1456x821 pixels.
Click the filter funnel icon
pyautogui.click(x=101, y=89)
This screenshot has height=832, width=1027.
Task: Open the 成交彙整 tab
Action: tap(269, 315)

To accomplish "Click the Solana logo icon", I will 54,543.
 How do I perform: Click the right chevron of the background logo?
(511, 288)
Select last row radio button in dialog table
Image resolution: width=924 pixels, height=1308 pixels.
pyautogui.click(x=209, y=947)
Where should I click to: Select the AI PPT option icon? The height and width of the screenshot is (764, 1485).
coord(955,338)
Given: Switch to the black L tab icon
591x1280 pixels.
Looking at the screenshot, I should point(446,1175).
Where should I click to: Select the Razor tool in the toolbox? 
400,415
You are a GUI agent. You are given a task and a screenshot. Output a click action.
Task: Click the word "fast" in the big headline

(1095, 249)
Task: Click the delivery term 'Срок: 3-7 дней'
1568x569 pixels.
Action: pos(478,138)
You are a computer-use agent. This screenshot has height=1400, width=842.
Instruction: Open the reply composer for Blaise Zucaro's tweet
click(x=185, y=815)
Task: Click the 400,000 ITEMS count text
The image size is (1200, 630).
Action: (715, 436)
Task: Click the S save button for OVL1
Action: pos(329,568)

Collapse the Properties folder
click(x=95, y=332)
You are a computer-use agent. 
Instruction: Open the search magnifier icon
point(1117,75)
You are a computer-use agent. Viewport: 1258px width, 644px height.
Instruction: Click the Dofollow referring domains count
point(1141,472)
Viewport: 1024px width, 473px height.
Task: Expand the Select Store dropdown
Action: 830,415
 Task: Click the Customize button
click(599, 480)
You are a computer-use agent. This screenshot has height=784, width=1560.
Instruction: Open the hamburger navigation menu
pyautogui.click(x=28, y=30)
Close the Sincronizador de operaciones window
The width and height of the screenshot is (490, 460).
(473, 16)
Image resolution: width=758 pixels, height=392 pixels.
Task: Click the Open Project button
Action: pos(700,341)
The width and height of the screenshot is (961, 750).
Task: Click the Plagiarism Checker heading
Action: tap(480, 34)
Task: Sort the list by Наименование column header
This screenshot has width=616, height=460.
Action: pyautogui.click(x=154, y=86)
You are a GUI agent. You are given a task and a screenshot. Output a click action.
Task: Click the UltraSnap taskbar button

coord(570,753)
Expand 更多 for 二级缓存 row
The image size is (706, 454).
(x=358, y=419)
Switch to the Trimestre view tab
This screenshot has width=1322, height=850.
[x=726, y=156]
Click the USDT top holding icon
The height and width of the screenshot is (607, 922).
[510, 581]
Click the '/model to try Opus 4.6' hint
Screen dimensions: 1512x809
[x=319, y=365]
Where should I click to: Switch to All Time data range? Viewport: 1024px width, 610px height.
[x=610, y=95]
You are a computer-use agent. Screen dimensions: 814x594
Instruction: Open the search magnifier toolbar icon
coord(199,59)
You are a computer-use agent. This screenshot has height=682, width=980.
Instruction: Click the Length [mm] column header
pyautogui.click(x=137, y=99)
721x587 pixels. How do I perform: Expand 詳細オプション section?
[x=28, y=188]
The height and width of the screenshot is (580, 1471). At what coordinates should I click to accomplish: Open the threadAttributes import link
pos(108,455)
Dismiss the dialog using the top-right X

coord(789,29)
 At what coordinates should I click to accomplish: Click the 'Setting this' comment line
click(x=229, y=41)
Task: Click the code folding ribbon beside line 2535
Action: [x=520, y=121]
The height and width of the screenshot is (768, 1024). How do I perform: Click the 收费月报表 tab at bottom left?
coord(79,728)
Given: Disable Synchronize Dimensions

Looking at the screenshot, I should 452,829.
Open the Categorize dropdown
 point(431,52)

**Task goal**
Hand back the listing exactly. Include every line.

**Your response**
1456x821 pixels.
Click the filter funnel icon
pyautogui.click(x=101, y=89)
This screenshot has height=832, width=1027.
Task: Open the 成交彙整 tab
Action: tap(269, 315)

To accomplish "Click the Solana logo icon", I will 54,543.
 How do I perform: Click the right chevron of the background logo?
(511, 288)
Select last row radio button in dialog table
Image resolution: width=924 pixels, height=1308 pixels.
pyautogui.click(x=209, y=947)
Where should I click to: Select the AI PPT option icon? The height and width of the screenshot is (764, 1485).
coord(955,338)
Given: Switch to the black L tab icon
591x1280 pixels.
Looking at the screenshot, I should point(446,1175).
Where should I click to: Select the Razor tool in the toolbox? 
400,415
You are a GUI agent. You are given a task and a screenshot. Output a click action.
Task: Click the word "fast" in the big headline

(1095, 249)
Task: Click the delivery term 'Срок: 3-7 дней'
1568x569 pixels.
Action: pos(478,138)
You are a computer-use agent. This screenshot has height=1400, width=842.
Instruction: Open the reply composer for Blaise Zucaro's tweet
click(x=185, y=815)
Task: Click the 400,000 ITEMS count text
The image size is (1200, 630).
Action: (715, 436)
Task: Click the S save button for OVL1
Action: pos(329,568)

Collapse the Properties folder
click(x=95, y=332)
You are a computer-use agent. 
Instruction: Open the search magnifier icon
point(1117,75)
You are a computer-use agent. Viewport: 1258px width, 644px height.
Instruction: Click the Dofollow referring domains count
point(1141,472)
Viewport: 1024px width, 473px height.
Task: Expand the Select Store dropdown
Action: 830,415
 Task: Click the Customize button
click(599, 480)
You are a computer-use agent. This screenshot has height=784, width=1560.
Instruction: Open the hamburger navigation menu
pyautogui.click(x=28, y=30)
Close the Sincronizador de operaciones window
The width and height of the screenshot is (490, 460).
(473, 16)
Image resolution: width=758 pixels, height=392 pixels.
Task: Click the Open Project button
Action: pos(700,341)
The width and height of the screenshot is (961, 750).
Task: Click the Plagiarism Checker heading
Action: tap(480, 34)
Task: Sort the list by Наименование column header
This screenshot has width=616, height=460.
Action: pyautogui.click(x=154, y=86)
You are a GUI agent. You are given a task and a screenshot. Output a click action.
Task: Click the UltraSnap taskbar button

coord(570,753)
Expand 更多 for 二级缓存 row
The image size is (706, 454).
(x=358, y=419)
Switch to the Trimestre view tab
This screenshot has width=1322, height=850.
[x=726, y=156]
Click the USDT top holding icon
The height and width of the screenshot is (607, 922).
[510, 581]
Click the '/model to try Opus 4.6' hint
Screen dimensions: 1512x809
[x=319, y=365]
Where should I click to: Switch to All Time data range? Viewport: 1024px width, 610px height.
[x=610, y=95]
You are a computer-use agent. Screen dimensions: 814x594
Instruction: Open the search magnifier toolbar icon
coord(199,59)
You are a computer-use agent. This screenshot has height=682, width=980.
Instruction: Click the Length [mm] column header
pyautogui.click(x=137, y=99)
721x587 pixels. How do I perform: Expand 詳細オプション section?
[x=28, y=188]
The height and width of the screenshot is (580, 1471). At what coordinates should I click to accomplish: Open the threadAttributes import link
pos(108,455)
Dismiss the dialog using the top-right X

coord(789,29)
 At what coordinates should I click to accomplish: Click the 'Setting this' comment line
click(x=229, y=41)
Task: Click the code folding ribbon beside line 2535
Action: [x=520, y=121]
The height and width of the screenshot is (768, 1024). How do I perform: Click the 收费月报表 tab at bottom left?
coord(79,728)
Given: Disable Synchronize Dimensions

Looking at the screenshot, I should 452,829.
Open the Categorize dropdown
 point(431,52)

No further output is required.